Non c’è dubbio, da ieri sera c’è un film che – soprattutto sul fronte delle donne – ha già messo una seria ipoteca sul palmarès di questa 71.ma edizione quasi alla fine e davvero potrebbe sorprendere la giuria oltre il pubblico di Cannes 71, oltre ogni previsione: è Capharnaum della libanese Nadine Labaki (la regista di Caramel) accolto con applausi sinceri in concorso e sicuramente candidato a un premio importante, anche se questo Festival si chiude comunque con un successo importante per il cinema italiano e ci fa sperare in un riconoscimento sia per Alice Rohrwacher che, dopo l’accoglienza straordinariamente entusiasta di ieri, per Matteo Garrone.

Labaki, con un taglio documentaristico e insieme un tratto felicemente delicato ci offre senza retorica, nel film, il ritratto di un’infanzia violata dove incontriamo bambine vendute per matrimoni combinati ad appena 11 anni e ragazzini deprivati del loro diritto all’infanzia. E con una regia asciutta mette allo specchio la sofferenza ma anche la naturale vocazione alla sopraffazione di questi piccoli eroi del quotidiano che ci ricordano i bambini del neorealismo italiano o, più vicini a noi, i ragazzini dell’India di The Millionaire.

Il film racconta in particolare l’incredibile vita di Zain, un piccolo siriano di cui non si conosce neppure l’età esatta perché i genitori, considerato il costo della certificazione, non l’hanno mai registrato all’anagrafe. Zain finirà in tribunale, in manette per aver accoltellato un bastardo ma soprattutto per aver fatto causa ai genitori: perché l’hanno messo al mondo.

Per Nadine Labaki, che arriverà anche sugli schermi italiani con Lucky Red, è il terzo lungometraggio, un film manifesto che punta il dito sul “capharnaum” (in francese, ha spiegato, è il termine che indica una gran confusione di oggetti e persone) – in una guerra tra poveri messa in scena da attori non professionisti che hanno vissuto storie molto simili a quelle che la regista ha scelto di raccontare.
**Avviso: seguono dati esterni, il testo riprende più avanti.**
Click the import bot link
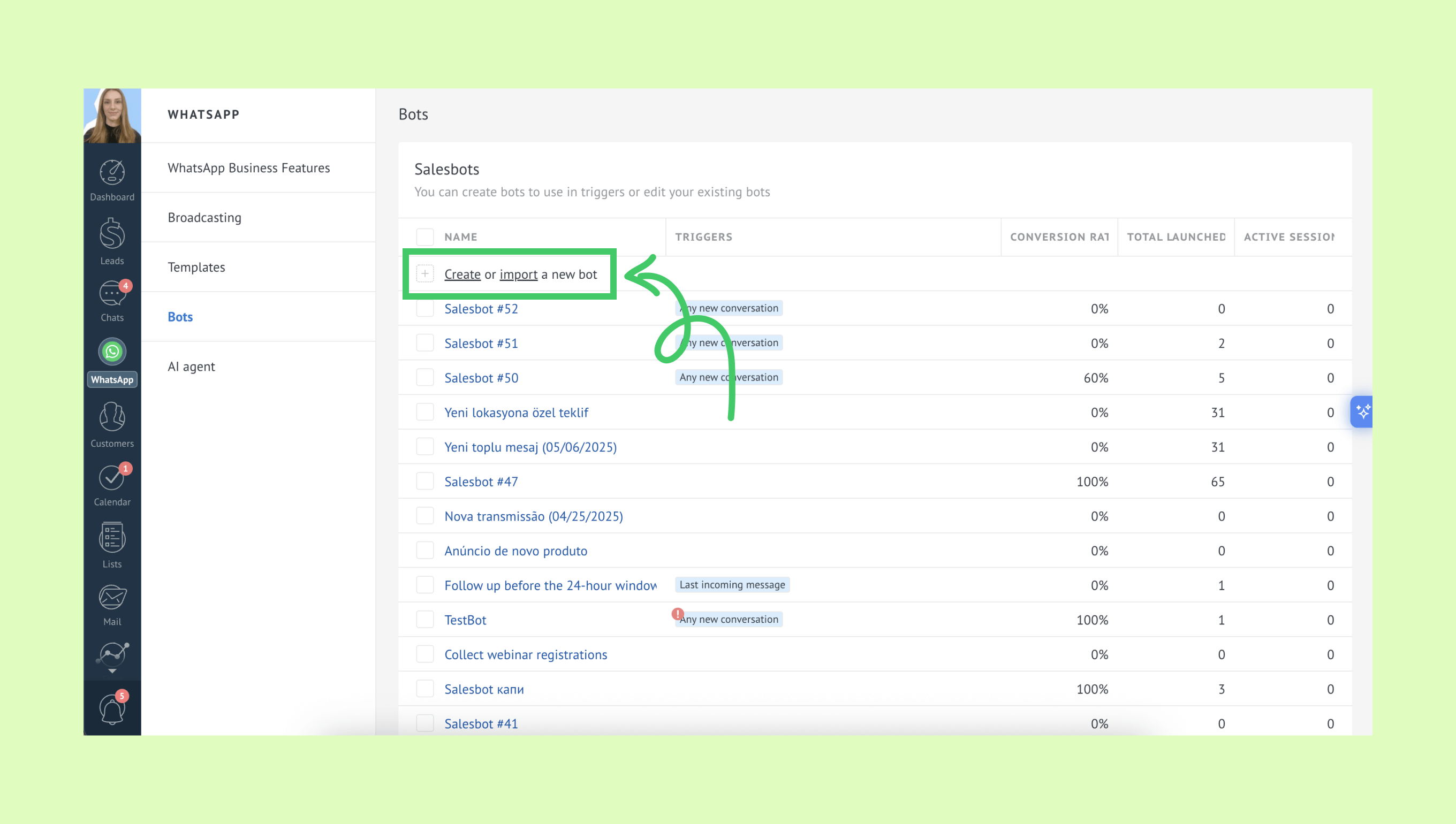This screenshot has width=1456, height=824. point(518,274)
Labaki -che nel film recita nel ruolo dell’avvocato che difende il bambino –ha spiegato che questo racconto nasce dal fatto che, insieme a suo marito Khaled, musicista e in questo caso anche produttore del film, ragionava su quello di cui volevo parlare, le mie tante ossessioni del momento. “Ed è lui che mi ha spinto verso questo cafarnao‘ di immigrati illegali e bambini maltrattati”.

Il festival non solo con questo film corre verso il finale anche con un documentario firmato da Michel Toesca e presentato fuori concorso: un vero e proprio atto di accusa contro le autorità francesi che sovrintendono all’immigrazione sul confine con l’Italia. Racconta il tema un testimone speciale come Cédric Herrou, agricoltore di la Roya, nel Sud della Francia che da anni convive con la realtà dei migranti abbandonati a sé stessi magari sul bordo della strada – dice all’inizio del film – un giorno ho deciso di portarli a casa, bisognava fare qualcosa”. Nel tempo la sua lotta è diventata quotidiana, e Cédric ha preso a ospitarli regolarmente nella sua casa o sulla sua terra sapendo di rischiare la prigione, ma non mi importa perché sono un uomo libero”. Libre, appunto. Proprio come dice il titolo del film.
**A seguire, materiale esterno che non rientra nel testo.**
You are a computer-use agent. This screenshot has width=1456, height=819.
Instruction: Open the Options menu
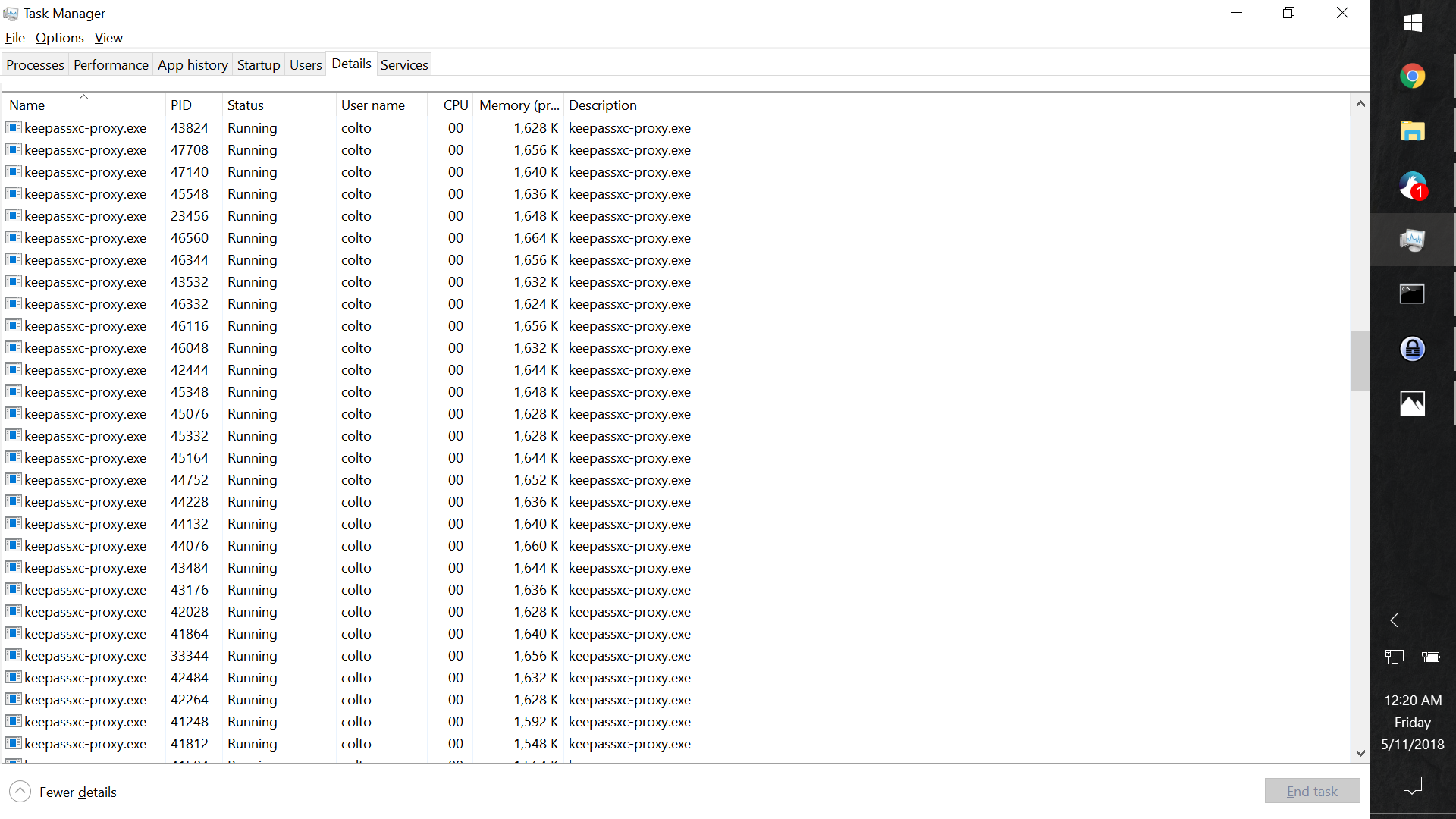(x=59, y=37)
Con una retrospettiva dedicata al premio Oscar® Denzel guardando al futuro torna a Pompei dal 29 luglio al 6 agosto, alla decima edizione, dell’Italian Movie Award – Festival Internazionale del Cinema guidato da Carlo Fumo, presidente e direttore artistico, e Luca Abete, conduttore, che a Cannes hanno annunciato le nomination 2018 delle categorie “cortometraggio”, “documentario”, “miglior film d’animazione” e “miglior opera prima”. Sono state presentate le principali novità dell’edizione 2018, che ha deciso di introdurre un nuovo e originale criterio di premiazione per la categoria “lungometraggi”: sarà la Jury Roots, composta dalle più importanti comunità di cittadini di origini italiane all’estero, a sancire le migliori opere italiane all’estero, preselezionate e nominate dalla Giuria Accademica. Dal festival “Uno sguardo alle generazioni, a coloro che credono nella bellezza dei propri sogni, perché gli insegnamenti di oggi rappresentano le scelte e le azioni del domani”.